The Results
Increases visibility and transparency
By integrating data silos, Henkel has dramatically increased data visibility and transparency, providing one source of truth for their business data. “Back in 2016, we would come to meetings and everyone would bring their own charts. We would spend the first 15 minutes of the meeting to bring the different charts together in a meaningful way. It took a lot of time,” Rana recalls. “Today our data quality is much higher, and the facts are clearer. We can leverage data across different functions, which we were not able to do before. When you have this capability, you can generate valuable insights to bridge the gap between supply chain planning and production.”
Cost savings through data-driven productivity improvements
In the past, when production planners were asked how many bottles of laundry detergent the line could produce per minute, they would typically make a conservative estimate of the line speed/capacity, not wanting to overpromise.
With significantly increased visibility in their production capacity, Henkel can base their planning on reality. “Once we had dynamic data planning tools, we started to compare plan speed vs. actual speed and saw a huge gap in our Overall Equipment Effectiveness (OEE), a key metric that measures how efficiently our production lines are running,” Rana says.
“We now have live, dynamic parameter settings in our planning tool, which has resulted in a >10% OEE increase since the introduction of the system. This is huge. We have 33 production plants with around 400 lines, with 250 connected in real time. It’s a huge productivity increase and advantage, and just one example of how data drives cost savings,” says Wolfgang Weber, Head of Digital Transformation Laundry and Home Care.
Reduces computing and maintenance costs
Previously, Henkel had been extracting data from multiple sources to Tableau because Tableau could not connect natively to multiple data sources. The scale of data was exploding at such a massive pace that Henkel would need to invest in hardware every six months to continually expand computing power and maintenance. It was becoming hard to justify these numbers that were not hitting any supply chain KPI.
“If you want a stable environment, you need something in between that connects to the data sources, and Tableau just connects to one. Dremio solved that problem, which has been huge in terms of maintenance and cost,” Rana says. “Now that loads are managed by Dremio, we no longer need to keep expanding our computing hardware. This had a big impact in terms of cost savings.
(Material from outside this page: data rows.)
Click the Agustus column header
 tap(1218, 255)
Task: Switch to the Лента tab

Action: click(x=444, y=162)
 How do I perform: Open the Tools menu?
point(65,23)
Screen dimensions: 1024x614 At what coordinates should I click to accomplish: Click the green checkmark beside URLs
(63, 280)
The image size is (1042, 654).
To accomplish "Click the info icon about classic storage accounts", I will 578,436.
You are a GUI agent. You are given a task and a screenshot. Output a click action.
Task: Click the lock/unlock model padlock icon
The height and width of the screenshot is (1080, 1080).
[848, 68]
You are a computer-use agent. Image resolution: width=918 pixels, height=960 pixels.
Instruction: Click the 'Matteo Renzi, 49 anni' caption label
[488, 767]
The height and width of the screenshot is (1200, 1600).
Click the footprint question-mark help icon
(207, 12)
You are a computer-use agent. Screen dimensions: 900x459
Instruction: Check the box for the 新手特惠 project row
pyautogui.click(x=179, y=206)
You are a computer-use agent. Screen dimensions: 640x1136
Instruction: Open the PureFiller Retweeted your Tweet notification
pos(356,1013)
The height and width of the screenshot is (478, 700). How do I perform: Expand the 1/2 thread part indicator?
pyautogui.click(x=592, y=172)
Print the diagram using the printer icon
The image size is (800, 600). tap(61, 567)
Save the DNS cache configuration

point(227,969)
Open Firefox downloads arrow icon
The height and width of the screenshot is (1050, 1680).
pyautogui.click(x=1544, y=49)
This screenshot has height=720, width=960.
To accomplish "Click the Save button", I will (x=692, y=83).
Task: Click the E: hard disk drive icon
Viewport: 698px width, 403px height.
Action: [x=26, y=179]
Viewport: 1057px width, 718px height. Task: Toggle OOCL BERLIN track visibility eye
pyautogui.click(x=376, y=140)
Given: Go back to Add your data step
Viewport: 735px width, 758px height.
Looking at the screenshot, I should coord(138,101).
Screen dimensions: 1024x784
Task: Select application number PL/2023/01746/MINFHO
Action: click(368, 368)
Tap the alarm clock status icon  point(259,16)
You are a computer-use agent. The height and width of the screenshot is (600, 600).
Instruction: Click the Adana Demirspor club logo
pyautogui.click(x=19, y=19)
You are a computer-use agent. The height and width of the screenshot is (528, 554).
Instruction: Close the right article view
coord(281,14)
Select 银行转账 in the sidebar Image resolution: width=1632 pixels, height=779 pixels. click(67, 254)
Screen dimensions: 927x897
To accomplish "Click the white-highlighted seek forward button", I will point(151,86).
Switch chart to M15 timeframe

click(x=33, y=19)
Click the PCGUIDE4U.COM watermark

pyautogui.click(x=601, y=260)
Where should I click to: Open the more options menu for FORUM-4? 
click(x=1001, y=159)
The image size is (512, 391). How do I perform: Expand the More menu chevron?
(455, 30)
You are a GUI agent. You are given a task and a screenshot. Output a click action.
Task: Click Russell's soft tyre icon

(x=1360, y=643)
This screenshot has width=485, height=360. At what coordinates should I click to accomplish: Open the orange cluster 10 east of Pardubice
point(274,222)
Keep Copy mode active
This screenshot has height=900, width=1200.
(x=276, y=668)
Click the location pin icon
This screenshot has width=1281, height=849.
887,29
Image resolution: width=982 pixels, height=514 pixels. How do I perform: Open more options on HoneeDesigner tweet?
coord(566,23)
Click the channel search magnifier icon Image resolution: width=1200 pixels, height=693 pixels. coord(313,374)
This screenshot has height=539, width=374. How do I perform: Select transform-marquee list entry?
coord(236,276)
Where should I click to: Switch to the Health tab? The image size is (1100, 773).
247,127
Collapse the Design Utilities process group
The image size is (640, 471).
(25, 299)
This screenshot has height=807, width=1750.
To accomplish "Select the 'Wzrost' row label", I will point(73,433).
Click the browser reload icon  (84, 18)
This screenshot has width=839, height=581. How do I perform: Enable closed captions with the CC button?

Reduces query times by 30X
The old system only had one specific dashboard with a live connection to a 3.5 billion-row dataset. If you wanted to do a query with a specific filter in Tableau, for example looking at a forecast for one brand, it would take 3-4 minutes to execute a query, which was an extremely long time to wait for an answer.
Using Dremio, Henkel reduced its query time 30x, from 3-4 minutes to 8 seconds. “End users immediately noticed the increase in query speed. It was so much faster that some people thought we must be dropping some data or searching through less data,” Rana says.
Dremio also enabled Henkel to clean up and improve the quality of their data. “There were big structured datasets with a lot of noise in the data,” he says. “We used Dremio to optimize the data with reflections, exploration, aggregation and partitions. That capability is only available in Dremio.
The Laundry & Home Care division now has >500 Tableau dashboards where business users can get fast answers to practically any supply chain query about demand and supply planning, production or inventory and use those insights to make rapid and informed business decisions.
Going forward, Dremio will be used as the backbone for a wide range of upcoming projects. “We are seeing a fastgrowing Dremio community within Henkel, and are convinced of the value of the tool,” Zeutschler says.